Schools will be welcoming
Schools will be well sign-posted, and, ideally, you will be met and welcomed by the organiser or a school representative. If you’re at the same school for a number of sessions, adequate breaks must be built into the program. This will generally include morning tea, when staffroom etiquette (for example, which cups are for visitors) will be explained by the host. Many schools arrange special morning teas so other staff members have the chance to meet you.
If you are at the school all day, you need to check on the arrangements for meals prior to your visit. Lunch may be arranged for you but not always.
Students will be prepared
The most satisfying author visits are those where the students and teachers have been well prepared for the visit. The students have read, or had read to them, some of your books and they have engaged in some discussion about them. They may have visited your website and even brainstormed some questions to ask. Unfortunately, this does not always happen so you may need to start from scratch.
Author’s publications will be available
School librarians will generally purchase books by the author and promote them to the students. It is worth checking which of your titles they have so you can mention them in your presentation and perhaps promote interest in another title by reading an extract from it.

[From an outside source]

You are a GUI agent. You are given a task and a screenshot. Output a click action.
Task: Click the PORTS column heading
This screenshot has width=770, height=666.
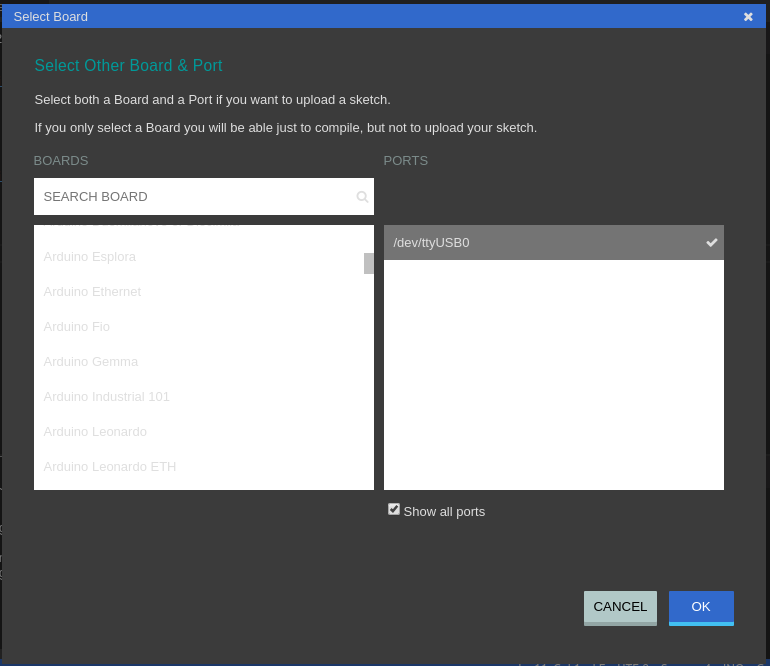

Ideally, especially in regional centres and smaller towns, the local bookseller should be advised of the planned visit so they have your books in stock or may even arrange to sell them at the school on the day of the visit.
Programs and itineraries remain unchanged once negotiated
The author and organiser need to agree on the number and length of sessions. Author talks for upper primary are generally 45–60 minutes, middle primary 30–40 minutes and younger students 20–30 minutes. Writing workshops require a minimum of 60 minutes.
See the section of this guide on Being a presenter for more information.
Ideally the agreed program will not be changed after the details have been finalised. Any changes should be made known to the author as soon as possible.
It is not unusual for authors to be asked at the last minute to judge a Book Week parade, have more students in the group than originally agreed or fit in an extra session. Most authors try to be flexible with the first two requests, but fitting in an extra session is often asking too much.
If travel is required between schools, the organiser should ensure that is provided for the authors, and if the distance is substantial, that the day’s sessions are organised so that there is sufficient time to relax before the start of each session.
Payment for services
Always discuss with the organiser what work is required, what the payment will be and whether you will be paid on the day or after the visit. You (or your representative) will need to provide the school with a tax invoice. (See the section of this guide on The business of visiting schools for information on tax invoices.)
Communications prior to the visit
Authors who are arranging their own school visits to schools should ensure they have at least three ‘conversations’ with the organiser of the visit: the first one when the original booking is made, the second one to confirm the program and any special requirements, and the third one a few days before the visit to confirm that everything is in place. If special provisions are needed for your presentation (for example, data projector or computers to be used), or if there are personal needs that the host school should consider (for instance, vegetarian), this should also be discussed prior to the visit. If you use an agent to book your sessions, it is still recommended that you contact the school personally before the visit to pass on any requirements and introduce yourself to the organiser.